BUENOS AIRES, Nov 29 (Reuters) - Argentina’s Senate passed a law on Thursday to reform the country’s capital markets, giving the state more power to regulate financial deals.
President Cristina Fernandez backed the bill, which was passed by the lower house last week. The Senate voted 43 to 19 to approve the measure.
The reform will give the securities regulator, the CNV, the power to oversee the country’s financial markets, supervised by market entities before. The CNV will now be charged with regulating share listings and public companies.
It will also continue exercising its authority to approve public offers.
Although Argentina is Latin America’s No. 3 economy, its capital markets are small partly due to strict capital and currency controls, as well as high inflation.

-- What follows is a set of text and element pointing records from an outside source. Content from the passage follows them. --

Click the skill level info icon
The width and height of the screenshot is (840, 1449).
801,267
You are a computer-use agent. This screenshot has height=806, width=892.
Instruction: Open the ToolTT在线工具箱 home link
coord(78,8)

“It is essential that we put an end to the self-regulation,” ruling-party Senator Anibal Fernandez, who previously served as the president’s cabinet chief, said during the debate.

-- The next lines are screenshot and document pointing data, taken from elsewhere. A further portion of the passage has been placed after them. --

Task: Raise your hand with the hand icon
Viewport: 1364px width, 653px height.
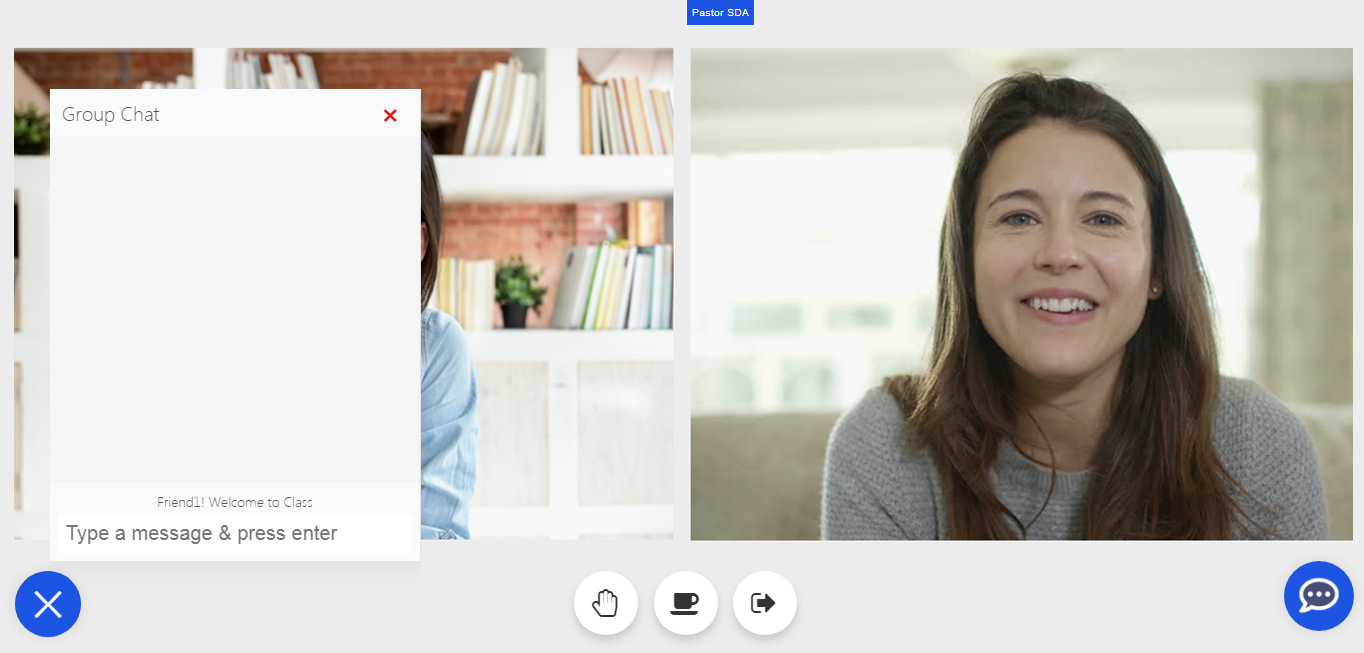Action: pyautogui.click(x=605, y=603)
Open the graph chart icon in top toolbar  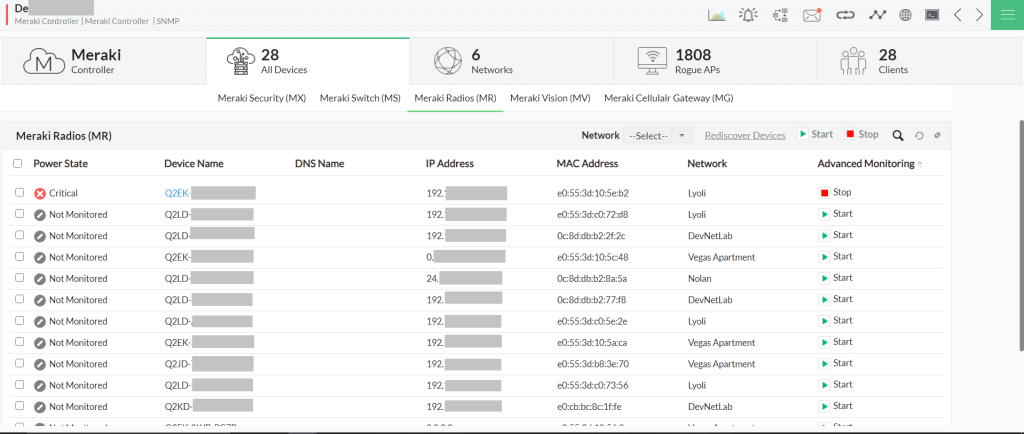717,15
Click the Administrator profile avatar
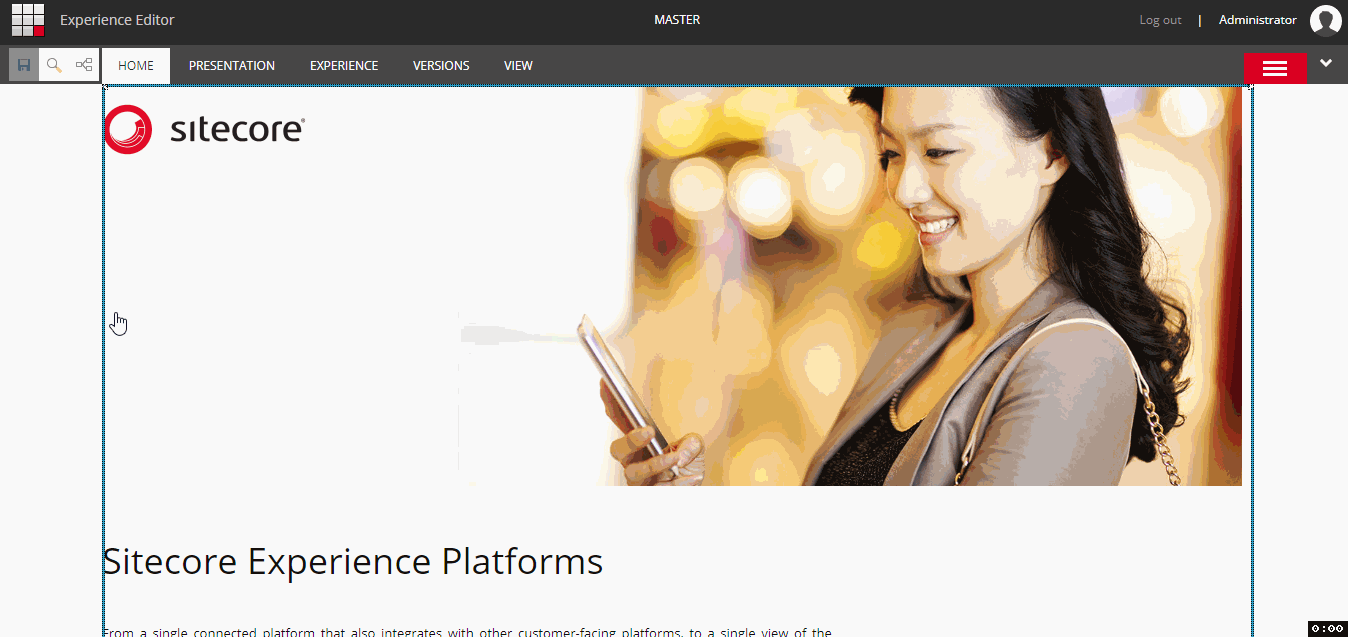The height and width of the screenshot is (637, 1348). (1326, 20)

Government officials say the reform aims to attract more investment from companies and individuals to bolster the country’s capital markets and expand financing options for corporations.
It loosens requirements for operating in the market and simplifies corporate debt authorizations, eliminating the requirement that issues be vetted by ratings agencies - which Argentina accuses of being in cahoots with speculators.
Argentina is listed as a frontier market by equity index provider MSCI and it could have that status stripped if the government continues intervening in the markets. In May, it seized control of energy company YPF from Spain’s Repsol, causing a diplomatic row.